Atividade 1.
Reproduza, sem alterações, a parte do trecho sobre o projeto antifacção que começa nas palavras "O texto final, relatado" e termina depois de "em cooperações internacionais.".
Atividade 2.
De acordo com o trecho sobre o projeto antifacção, qual é a pena prevista para o favorecimento a esse tipo de organização?

Trecho.
O Plenário da Câmara dos Deputados aprovou na noite de terça-feira (24) o projeto de lei antifacção, que endurece o combate a organizações criminosas e milícias. A proposta, enviada pelo governo federal em outubro, agora segue para sanção do presidente Luiz Inácio Lula da Silva.
O texto final, relatado pelo deputado Guilherme Derrite (PP-SP), estabelece penas de 20 a 40 anos de reclusão para crimes categorizados como “domínio social estruturado” – tipificação que abrange condutas comuns de facções e milícias. O favorecimento a esse tipo de organização será punido com reclusão de 12 a 20 anos.
Batizado na Câmara como “Marco legal de enfrentamento do crime organizado”, o projeto recebeu alterações no Senado, mas a maioria foi rejeitada pelos deputados. Entre os pontos excluídos estão a taxação de bets para criação de fundo de combate ao crime e mudanças nas atribuições da Polícia Federal em cooperações internacionais.

Informações fornecidas.
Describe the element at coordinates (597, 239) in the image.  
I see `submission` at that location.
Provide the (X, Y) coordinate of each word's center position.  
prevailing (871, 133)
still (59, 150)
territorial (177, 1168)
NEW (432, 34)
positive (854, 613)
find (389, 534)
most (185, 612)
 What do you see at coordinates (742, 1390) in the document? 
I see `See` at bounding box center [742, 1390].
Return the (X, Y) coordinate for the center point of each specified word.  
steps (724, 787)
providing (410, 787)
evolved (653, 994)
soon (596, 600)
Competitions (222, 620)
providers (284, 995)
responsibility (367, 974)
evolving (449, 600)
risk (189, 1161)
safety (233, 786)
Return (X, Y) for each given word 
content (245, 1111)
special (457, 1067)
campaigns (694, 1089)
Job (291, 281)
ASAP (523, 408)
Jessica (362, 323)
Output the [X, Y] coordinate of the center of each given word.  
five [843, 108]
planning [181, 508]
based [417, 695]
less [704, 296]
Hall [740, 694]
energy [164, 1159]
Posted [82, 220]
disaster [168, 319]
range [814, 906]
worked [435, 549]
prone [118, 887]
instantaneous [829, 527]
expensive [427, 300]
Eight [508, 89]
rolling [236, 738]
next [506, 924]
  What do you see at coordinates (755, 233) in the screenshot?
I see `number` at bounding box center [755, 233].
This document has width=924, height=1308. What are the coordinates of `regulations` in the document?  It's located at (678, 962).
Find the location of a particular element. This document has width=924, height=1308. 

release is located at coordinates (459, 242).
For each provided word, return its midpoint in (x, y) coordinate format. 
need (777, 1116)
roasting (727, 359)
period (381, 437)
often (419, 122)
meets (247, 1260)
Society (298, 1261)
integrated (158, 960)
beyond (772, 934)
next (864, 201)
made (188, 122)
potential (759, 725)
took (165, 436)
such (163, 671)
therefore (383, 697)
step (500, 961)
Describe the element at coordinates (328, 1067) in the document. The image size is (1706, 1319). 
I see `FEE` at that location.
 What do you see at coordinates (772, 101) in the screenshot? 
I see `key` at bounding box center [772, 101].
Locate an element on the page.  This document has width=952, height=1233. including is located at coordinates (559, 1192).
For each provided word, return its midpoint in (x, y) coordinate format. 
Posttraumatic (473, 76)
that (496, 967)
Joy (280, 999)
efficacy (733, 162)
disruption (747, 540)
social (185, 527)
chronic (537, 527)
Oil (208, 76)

Espaço de resposta 1.
O texto final, relatado pelo deputado Guilherme Derrite (PP-SP), estabelece penas de 20 a 40 anos de reclusão para crimes categorizados como “domínio social estruturado” – tipificação que abrange condutas comuns de facções e milícias. O favorecimento a esse tipo de organização será punido com reclusão de 12 a 20 anos.
Batizado na Câmara como “Marco legal de enfrentamento do crime organizado”, o projeto recebeu alterações no Senado, mas a maioria foi rejeitada pelos deputados. Entre os pontos excluídos estão a taxação de bets para criação de fundo de combate ao crime e mudanças nas atribuições da Polícia Federal em cooperações internacionais.

Espaço de resposta 2.
Reclusão de 12 a 20 anos.